== Exercise goal ==
Line by line, copy the material that follows without leaving anything out.
== Records to use
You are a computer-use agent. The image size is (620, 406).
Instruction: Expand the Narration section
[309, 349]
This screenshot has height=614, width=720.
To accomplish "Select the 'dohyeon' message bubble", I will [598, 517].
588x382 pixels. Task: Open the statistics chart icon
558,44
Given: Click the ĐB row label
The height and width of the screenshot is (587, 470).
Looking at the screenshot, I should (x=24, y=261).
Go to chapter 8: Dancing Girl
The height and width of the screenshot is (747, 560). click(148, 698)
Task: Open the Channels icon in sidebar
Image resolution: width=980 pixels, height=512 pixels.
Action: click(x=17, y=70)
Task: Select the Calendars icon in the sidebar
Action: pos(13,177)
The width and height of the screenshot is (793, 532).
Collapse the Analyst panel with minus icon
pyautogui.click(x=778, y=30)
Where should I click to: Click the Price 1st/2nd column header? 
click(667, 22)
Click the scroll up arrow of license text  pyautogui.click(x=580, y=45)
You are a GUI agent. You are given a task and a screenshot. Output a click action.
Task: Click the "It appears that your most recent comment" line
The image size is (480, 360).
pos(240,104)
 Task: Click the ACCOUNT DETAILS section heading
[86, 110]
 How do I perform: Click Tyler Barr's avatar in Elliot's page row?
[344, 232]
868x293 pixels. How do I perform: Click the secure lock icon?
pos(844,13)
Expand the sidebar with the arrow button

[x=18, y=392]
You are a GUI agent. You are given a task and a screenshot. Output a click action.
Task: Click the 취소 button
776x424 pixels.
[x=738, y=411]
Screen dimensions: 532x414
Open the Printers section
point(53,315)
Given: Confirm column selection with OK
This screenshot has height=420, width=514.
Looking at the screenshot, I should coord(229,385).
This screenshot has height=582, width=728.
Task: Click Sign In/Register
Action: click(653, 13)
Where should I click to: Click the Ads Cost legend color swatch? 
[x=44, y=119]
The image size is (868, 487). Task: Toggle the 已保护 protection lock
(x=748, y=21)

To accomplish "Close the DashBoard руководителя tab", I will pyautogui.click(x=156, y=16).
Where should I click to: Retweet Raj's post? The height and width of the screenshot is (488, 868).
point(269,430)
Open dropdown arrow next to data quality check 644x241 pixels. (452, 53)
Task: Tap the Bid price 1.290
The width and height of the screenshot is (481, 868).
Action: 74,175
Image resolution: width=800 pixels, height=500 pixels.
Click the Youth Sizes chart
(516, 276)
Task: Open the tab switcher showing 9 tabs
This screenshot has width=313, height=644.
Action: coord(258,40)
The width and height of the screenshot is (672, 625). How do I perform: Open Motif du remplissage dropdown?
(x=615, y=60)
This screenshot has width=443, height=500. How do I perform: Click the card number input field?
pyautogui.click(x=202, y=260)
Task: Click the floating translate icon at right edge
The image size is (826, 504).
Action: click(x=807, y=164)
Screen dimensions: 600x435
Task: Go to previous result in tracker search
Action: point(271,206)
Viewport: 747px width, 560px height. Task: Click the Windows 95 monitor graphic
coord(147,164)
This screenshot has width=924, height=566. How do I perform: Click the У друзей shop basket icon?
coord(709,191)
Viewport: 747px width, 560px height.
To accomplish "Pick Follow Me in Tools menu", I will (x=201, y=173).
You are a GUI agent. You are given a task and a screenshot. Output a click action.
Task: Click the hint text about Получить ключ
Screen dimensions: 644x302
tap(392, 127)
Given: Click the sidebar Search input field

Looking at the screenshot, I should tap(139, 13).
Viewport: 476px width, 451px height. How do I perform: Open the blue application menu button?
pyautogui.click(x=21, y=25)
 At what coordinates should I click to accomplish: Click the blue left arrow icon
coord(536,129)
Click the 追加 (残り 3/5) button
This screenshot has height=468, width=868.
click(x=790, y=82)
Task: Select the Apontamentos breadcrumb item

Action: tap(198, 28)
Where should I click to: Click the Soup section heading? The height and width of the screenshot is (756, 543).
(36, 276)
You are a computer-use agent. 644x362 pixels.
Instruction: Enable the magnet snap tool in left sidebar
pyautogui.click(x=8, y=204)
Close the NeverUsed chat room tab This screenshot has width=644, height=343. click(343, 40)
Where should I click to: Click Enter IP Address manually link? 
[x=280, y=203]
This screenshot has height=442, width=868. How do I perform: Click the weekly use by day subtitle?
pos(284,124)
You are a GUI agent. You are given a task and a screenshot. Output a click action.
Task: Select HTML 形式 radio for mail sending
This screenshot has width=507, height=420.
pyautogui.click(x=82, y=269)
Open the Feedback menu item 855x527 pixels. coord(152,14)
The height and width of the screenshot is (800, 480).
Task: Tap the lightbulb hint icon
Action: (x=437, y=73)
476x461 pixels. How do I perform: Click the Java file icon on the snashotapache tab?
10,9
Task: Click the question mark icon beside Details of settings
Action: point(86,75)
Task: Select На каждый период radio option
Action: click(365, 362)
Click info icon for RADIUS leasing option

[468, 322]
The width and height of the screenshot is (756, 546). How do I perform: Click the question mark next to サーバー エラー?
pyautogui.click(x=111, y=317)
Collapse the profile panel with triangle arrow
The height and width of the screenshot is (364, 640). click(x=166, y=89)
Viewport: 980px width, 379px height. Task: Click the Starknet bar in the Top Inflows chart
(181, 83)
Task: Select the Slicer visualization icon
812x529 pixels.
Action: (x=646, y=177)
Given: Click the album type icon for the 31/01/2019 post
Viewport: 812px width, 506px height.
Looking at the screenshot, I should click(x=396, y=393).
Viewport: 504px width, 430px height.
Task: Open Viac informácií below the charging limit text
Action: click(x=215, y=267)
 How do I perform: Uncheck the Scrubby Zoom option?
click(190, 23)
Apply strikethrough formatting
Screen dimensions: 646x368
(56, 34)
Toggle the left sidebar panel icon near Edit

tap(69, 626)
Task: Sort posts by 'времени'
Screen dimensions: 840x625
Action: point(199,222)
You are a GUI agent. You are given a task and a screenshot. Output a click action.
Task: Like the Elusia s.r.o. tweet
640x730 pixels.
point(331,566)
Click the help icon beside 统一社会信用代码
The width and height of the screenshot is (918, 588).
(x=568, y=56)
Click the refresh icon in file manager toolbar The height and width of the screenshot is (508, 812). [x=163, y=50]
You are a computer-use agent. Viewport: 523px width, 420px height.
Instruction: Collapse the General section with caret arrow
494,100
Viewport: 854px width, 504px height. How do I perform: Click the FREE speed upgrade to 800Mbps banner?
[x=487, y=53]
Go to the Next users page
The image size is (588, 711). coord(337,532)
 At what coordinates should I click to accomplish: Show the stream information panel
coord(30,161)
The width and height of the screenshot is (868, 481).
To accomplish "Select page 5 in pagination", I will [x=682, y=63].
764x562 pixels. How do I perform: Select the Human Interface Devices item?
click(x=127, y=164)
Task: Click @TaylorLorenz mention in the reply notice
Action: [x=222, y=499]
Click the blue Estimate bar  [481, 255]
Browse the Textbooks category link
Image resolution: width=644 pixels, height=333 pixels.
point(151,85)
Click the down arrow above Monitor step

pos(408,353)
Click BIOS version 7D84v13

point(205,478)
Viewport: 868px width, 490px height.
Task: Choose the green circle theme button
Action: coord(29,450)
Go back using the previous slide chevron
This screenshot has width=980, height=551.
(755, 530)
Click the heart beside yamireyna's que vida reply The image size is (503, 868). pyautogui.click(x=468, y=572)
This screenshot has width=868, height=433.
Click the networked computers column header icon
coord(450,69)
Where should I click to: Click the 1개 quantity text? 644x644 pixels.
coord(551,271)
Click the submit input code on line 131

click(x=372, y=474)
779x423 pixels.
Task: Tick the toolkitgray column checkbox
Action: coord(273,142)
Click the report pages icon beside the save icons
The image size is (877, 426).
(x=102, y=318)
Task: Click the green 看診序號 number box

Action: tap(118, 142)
====
== Answer to the problem ==
You are a computer-use agent. The image size is (620, 406).
Instruction: Expand the Narration section
[309, 349]
This screenshot has height=614, width=720.
To accomplish "Select the 'dohyeon' message bubble", I will [598, 517].
588x382 pixels. Task: Open the statistics chart icon
558,44
Given: Click the ĐB row label
The height and width of the screenshot is (587, 470).
Looking at the screenshot, I should (x=24, y=261).
Go to chapter 8: Dancing Girl
The height and width of the screenshot is (747, 560). click(148, 698)
Task: Open the Channels icon in sidebar
Image resolution: width=980 pixels, height=512 pixels.
Action: click(x=17, y=70)
Task: Select the Calendars icon in the sidebar
Action: pos(13,177)
The width and height of the screenshot is (793, 532).
Collapse the Analyst panel with minus icon
pyautogui.click(x=778, y=30)
Where should I click to: Click the Price 1st/2nd column header? 
click(667, 22)
Click the scroll up arrow of license text  pyautogui.click(x=580, y=45)
You are a GUI agent. You are given a task and a screenshot. Output a click action.
Task: Click the "It appears that your most recent comment" line
The image size is (480, 360).
pos(240,104)
 Task: Click the ACCOUNT DETAILS section heading
[86, 110]
 How do I perform: Click Tyler Barr's avatar in Elliot's page row?
[344, 232]
868x293 pixels. How do I perform: Click the secure lock icon?
pos(844,13)
Expand the sidebar with the arrow button

[x=18, y=392]
You are a GUI agent. You are given a task and a screenshot. Output a click action.
Task: Click the 취소 button
776x424 pixels.
[x=738, y=411]
Screen dimensions: 532x414
Open the Printers section
point(53,315)
Given: Confirm column selection with OK
This screenshot has height=420, width=514.
Looking at the screenshot, I should coord(229,385).
This screenshot has height=582, width=728.
Task: Click Sign In/Register
Action: click(653, 13)
Where should I click to: Click the Ads Cost legend color swatch? 
[x=44, y=119]
The image size is (868, 487). Task: Toggle the 已保护 protection lock
(x=748, y=21)

To accomplish "Close the DashBoard руководителя tab", I will pyautogui.click(x=156, y=16).
Where should I click to: Retweet Raj's post? The height and width of the screenshot is (488, 868).
point(269,430)
Open dropdown arrow next to data quality check 644x241 pixels. (452, 53)
Task: Tap the Bid price 1.290
The width and height of the screenshot is (481, 868).
Action: 74,175
Image resolution: width=800 pixels, height=500 pixels.
Click the Youth Sizes chart
(516, 276)
Task: Open the tab switcher showing 9 tabs
This screenshot has width=313, height=644.
Action: coord(258,40)
The width and height of the screenshot is (672, 625). How do I perform: Open Motif du remplissage dropdown?
(x=615, y=60)
This screenshot has width=443, height=500. How do I perform: Click the card number input field?
pyautogui.click(x=202, y=260)
Task: Click the floating translate icon at right edge
The image size is (826, 504).
Action: click(x=807, y=164)
Screen dimensions: 600x435
Task: Go to previous result in tracker search
Action: point(271,206)
Viewport: 747px width, 560px height. Task: Click the Windows 95 monitor graphic
coord(147,164)
This screenshot has width=924, height=566. How do I perform: Click the У друзей shop basket icon?
coord(709,191)
Viewport: 747px width, 560px height.
To accomplish "Pick Follow Me in Tools menu", I will (x=201, y=173).
You are a GUI agent. You are given a task and a screenshot. Output a click action.
Task: Click the hint text about Получить ключ
Screen dimensions: 644x302
tap(392, 127)
Given: Click the sidebar Search input field

Looking at the screenshot, I should tap(139, 13).
Viewport: 476px width, 451px height. How do I perform: Open the blue application menu button?
pyautogui.click(x=21, y=25)
 At what coordinates should I click to accomplish: Click the blue left arrow icon
coord(536,129)
Click the 追加 (残り 3/5) button
This screenshot has height=468, width=868.
click(x=790, y=82)
Task: Select the Apontamentos breadcrumb item

Action: tap(198, 28)
Where should I click to: Click the Soup section heading? The height and width of the screenshot is (756, 543).
(36, 276)
You are a computer-use agent. 644x362 pixels.
Instruction: Enable the magnet snap tool in left sidebar
pyautogui.click(x=8, y=204)
Close the NeverUsed chat room tab This screenshot has width=644, height=343. click(343, 40)
Where should I click to: Click Enter IP Address manually link? 
[x=280, y=203]
This screenshot has height=442, width=868. How do I perform: Click the weekly use by day subtitle?
pos(284,124)
You are a GUI agent. You are given a task and a screenshot. Output a click action.
Task: Select HTML 形式 radio for mail sending
This screenshot has width=507, height=420.
pyautogui.click(x=82, y=269)
Open the Feedback menu item 855x527 pixels. coord(152,14)
The height and width of the screenshot is (800, 480).
Task: Tap the lightbulb hint icon
Action: (x=437, y=73)
476x461 pixels. How do I perform: Click the Java file icon on the snashotapache tab?
10,9
Task: Click the question mark icon beside Details of settings
Action: point(86,75)
Task: Select На каждый период radio option
Action: click(365, 362)
Click info icon for RADIUS leasing option

[468, 322]
The width and height of the screenshot is (756, 546). How do I perform: Click the question mark next to サーバー エラー?
pyautogui.click(x=111, y=317)
Collapse the profile panel with triangle arrow
The height and width of the screenshot is (364, 640). click(x=166, y=89)
Viewport: 980px width, 379px height. Task: Click the Starknet bar in the Top Inflows chart
(181, 83)
Task: Select the Slicer visualization icon
812x529 pixels.
Action: (x=646, y=177)
Given: Click the album type icon for the 31/01/2019 post
Viewport: 812px width, 506px height.
Looking at the screenshot, I should click(x=396, y=393).
Viewport: 504px width, 430px height.
Task: Open Viac informácií below the charging limit text
Action: click(x=215, y=267)
 How do I perform: Uncheck the Scrubby Zoom option?
click(190, 23)
Apply strikethrough formatting
Screen dimensions: 646x368
(56, 34)
Toggle the left sidebar panel icon near Edit

tap(69, 626)
Task: Sort posts by 'времени'
Screen dimensions: 840x625
Action: point(199,222)
You are a GUI agent. You are given a task and a screenshot. Output a click action.
Task: Like the Elusia s.r.o. tweet
640x730 pixels.
point(331,566)
Click the help icon beside 统一社会信用代码
The width and height of the screenshot is (918, 588).
(x=568, y=56)
Click the refresh icon in file manager toolbar The height and width of the screenshot is (508, 812). [x=163, y=50]
You are a computer-use agent. Viewport: 523px width, 420px height.
Instruction: Collapse the General section with caret arrow
494,100
Viewport: 854px width, 504px height. How do I perform: Click the FREE speed upgrade to 800Mbps banner?
[x=487, y=53]
Go to the Next users page
The image size is (588, 711). coord(337,532)
 At what coordinates should I click to accomplish: Show the stream information panel
coord(30,161)
The width and height of the screenshot is (868, 481).
To accomplish "Select page 5 in pagination", I will [x=682, y=63].
764x562 pixels. How do I perform: Select the Human Interface Devices item?
click(x=127, y=164)
Task: Click @TaylorLorenz mention in the reply notice
Action: [x=222, y=499]
Click the blue Estimate bar  [481, 255]
Browse the Textbooks category link
Image resolution: width=644 pixels, height=333 pixels.
point(151,85)
Click the down arrow above Monitor step

pos(408,353)
Click BIOS version 7D84v13

point(205,478)
Viewport: 868px width, 490px height.
Task: Choose the green circle theme button
Action: coord(29,450)
Go back using the previous slide chevron
This screenshot has width=980, height=551.
(755, 530)
Click the heart beside yamireyna's que vida reply The image size is (503, 868). pyautogui.click(x=468, y=572)
This screenshot has width=868, height=433.
Click the networked computers column header icon
coord(450,69)
Where should I click to: Click the 1개 quantity text? 644x644 pixels.
coord(551,271)
Click the submit input code on line 131

click(x=372, y=474)
779x423 pixels.
Task: Tick the toolkitgray column checkbox
Action: coord(273,142)
Click the report pages icon beside the save icons
The image size is (877, 426).
(x=102, y=318)
Task: Click the green 看診序號 number box

Action: tap(118, 142)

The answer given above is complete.